DUEL: Duplicate Elimination on Active Memory for Self-Supervised Class-Imbalanced Learning
Won-Seok Choi, Hyundo Lee, Dong-Sig Han, Junseok Park, Heeyeon Koo, Byoung-Tak Zhang
TL;DR
The paper tackles poor generalization of self-supervised learning under long-tailed class distributions by introducing DUEL, an active memory framework. It combines memory-inspired Hebbian Metric Learning with a distinctiveness objective to selectively replace duplicated items, thereby enriching memory diversity without relying on per-sample labels. Theoretical results connect memory-augmented objectives to the canonical HML loss and provide a practical, GPU-friendly DUEL policy that enhances downstream robustness across CIFAR-10, STL-10, and ImageNet-LT while preserving intra-class structure. Empirically, DUEL improves entropy of memory class distributions and promotes better inter-class separation, demonstrating practical impact for SSL in real-world imbalanced settings.
Abstract
Recent machine learning algorithms have been developed using well-curated datasets, which often require substantial cost and resources. On the other hand, the direct use of raw data often leads to overfitting towards frequently occurring class information. To address class imbalances cost-efficiently, we propose an active data filtering process during self-supervised pre-training in our novel framework, Duplicate Elimination (DUEL).
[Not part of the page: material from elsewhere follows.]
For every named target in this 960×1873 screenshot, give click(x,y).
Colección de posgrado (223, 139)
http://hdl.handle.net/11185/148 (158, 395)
This framework integrates an active memory inspired by human working memory and introduces distinctiveness information, which measures the diversity of the data in the memory, to optimize both the feature extractor and the memory. The DUEL policy, which replaces the most duplicated data with new samples, aims to enhance the distinctiveness information in the memory and thereby mitigate class imbalances. We validate the effectiveness of the DUEL framework in class-imbalanced environments, demonstrating its robustness and providing reliable results in downstream tasks. We also analyze the role of the DUEL policy in the training process through various metrics and visualizations.